It's flat so it seems to stay in position better.
The flat, long blade of it works well for the additional application of lidocaine ointment
Once the tube is in and it's time to remove the airway, the Ovassapian is much easier to break away from the ETT compared to the Berman.


Is ANY airway necessary? For patients with redundant tissue, having the airway provides a nice white/pink border to help orient me. That and preventing the patient from biting through the scope, although if your AFOI patient is biting down, you're already well down the rabbit hole.
 
I use the ovassapian if I'm doing oral awake FOI. But I try really hard to go nasal and need a go reason not to. Much easier IMHO.
 
Just wondering if you guys always use either the williams, ovasapian, or berman(sp?) when doing awake FOI. I have always used the williams or berman. I've never even tried without. I guess once you get your technique that works you tend to stick with it. Saw some vids on youtube where they did not use any airway and beginning to wonder if the airway is necessary.

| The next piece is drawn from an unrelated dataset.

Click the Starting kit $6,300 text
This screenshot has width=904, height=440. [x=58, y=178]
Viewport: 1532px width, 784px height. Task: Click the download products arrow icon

One of the reasons I use it is because I feel that if they can tolerate the airway, than I've done a good job topicalizing the oropharynx.

Sonny

In residency we used the Ovassapian. I've tried the Williams -- it's OK. Never tried the Berman -- not even sure what it looks like. I've done without also, but I find the the airway useful in helping to keep the tongue out of the way. In my opinion, an airway is particularly useful for this purpose in people with redundant tissue.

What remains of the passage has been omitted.